Avouons-le, en guise de conclusion, la faim dans le monde n'est pas une fatalité,
les thèses malthusiennes et néomalthusiennes sont fausses et battues en brèche, les ressources naturelles sont suffisantes depuis la création de la planète. Pour preuve, DIEU dans Sourate FUSSILAT verset 9 et 10 dit "Renierez-vous [l'existence] de celui qui a créé la terre en deux jours et LUI donnerez-vous des égaux ? Tel est le SEIGNEUR de l'univers, c'est LUI qui a fermement fixé des montagnes au-dessus d'elle, l'a bénie et lui assigna ses ressources alimentaires en quatre jours d'égale durée. [Telle est la réponse] à ceux qui t'interrogent." 

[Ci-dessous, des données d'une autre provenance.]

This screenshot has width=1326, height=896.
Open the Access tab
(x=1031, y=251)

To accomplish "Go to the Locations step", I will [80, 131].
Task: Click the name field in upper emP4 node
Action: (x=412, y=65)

Le droit à l'alimentation pour tous est une revendication légitime où chacun a son rôle à jouer, des ONG aux pouvoirs politiques sans occulter chacun d'entre nous qui à sa façon, ses propres moyens, peut contribuer à cette lutte par un don, une offre de bénévolat, un effort pour préserver les potentialités de la nature. Le droit à l'alimentation est un droit de naissance pour tout être humain. 

Nelson Mandela n’a-t-il pas argué que "La pauvreté n'est pas un accident comme l'esclavage et l'Apartheid, elle a été faite par l’Homme et elle peut être supprimé par des actions communes de l’humanité" ??